August 2018—If you were casting about for the severest test of a laboratory’s capabilities, day in and day out, sepsis admissions at a pediatric hospital might fit the bill.
At Children’s Hospital of Philadelphia, and at other hospitals, waging war on sepsis requires battles on multiple fronts and clinical pathways that rely on an agile and highly equipped microbiology laboratory.
Three main categories of patients ensure there is no shortage of sepsis cases at CHOP, says Erin H. Graf, PhD, D(ABMM), director of the infectious disease diagnostics laboratory. “We’re a very large oncology center with a lot of children with hematologic malignancies as patients, who are certainly at high risk for sepsis.”A large neonatal population makes up the second category, since the 546-bed hospital is also the major center to which other hospitals send their most premature babies. “Low-birthweight infants are at increased risk for sepsis, and we see that fairly often,” Dr. Graf notes. The third population consists of patients with community-acquired sepsis, including, among others, infants with group B strep or E. coli acquired from the mother.
Community-acquired infections have gradually declined, thanks to vaccination and successful group B strep screening programs, but the populations of low-birthweight neonates and the immunocompromised continue to grow and help keep the roughly 40 FTEs of the CHOP microbiology laboratory busy. Performing more than 200,000 tests a year, the lab is constantly looking for ways to identify bacteria in the bloodstream faster.

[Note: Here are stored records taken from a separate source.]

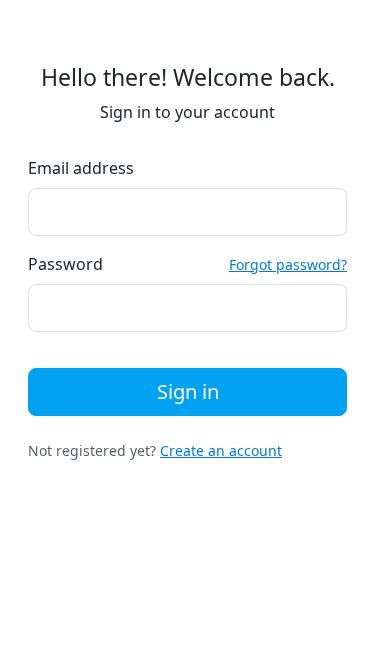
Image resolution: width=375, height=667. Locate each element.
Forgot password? (288, 264)
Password (65, 264)
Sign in (188, 391)
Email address (81, 168)
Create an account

The laboratory uses BD Bactec instruments to run blood cultures, and when a blood culture is positive, there are two mechanisms by which to rapidly identify the organisms, Dr. Graf says. “We run the Luminex Verigene for Gram-positive organisms and find within a couple of hours whether it’s Staph aureus that might be resistant, or MRSA or coagulase-negative staphylococci versus a group A or B strep.” A new Accelerate Pheno instrument, soon to go live, will provide rapid identification within an hour and susceptibility testing within eight hours. “That will speed up the process significantly,” she says.
Also on deck, though still in a research phase, is next-generation sequencing. “The beauty of NGS is you can look for everything, so we don’t have to bias what we’re looking for.” That is one reason her lab has not been as excited about the T2 Biosystems bacteria panel, which the FDA approved this spring, and Candida panel. “They only cover five bacteria and Candida, but we do not see a lot of Candida bacteremia here.”
She would be pleased to see NGS testing become more cost-effective. “Right now it’s not fast enough and not cheap enough, but I think we’ll get there. There is newer technology on its way that is promising at picking up bacteria in the bloodstream. And we can start asking questions about genetic resistance determinants that are present.” She is optimistic, for example, that Oxford Nanopore Technologies instruments will soon bring speed at lower cost.
Pathologists at CHOP have expressed interest in total lab automation, but Dr. Graf is a bit wary. “There’s a large validation that goes along with that because pediatric samples can be so different from adults’. Considering our volume and collection and sample types, that would mean devoting brainpower that we’re currently using on other important projects.”
The laboratory testing that goes along with the several clinical pathways for sepsis includes blood culture and testing of isolates on a MALDI-TOF mass spectrometer, although with the Accelerate Pheno, she notes, it’s not necessary to confirm the identification. Then the lab may run flu or other viral PCRs if there is a need to rule out a viral cause. “The PCRs could include herpes virus, CMV, and EBV, in addition to the standard respiratory viruses that can cause fever and other sepsis-like symptoms,” all of which are laboratory-developed assays, she notes.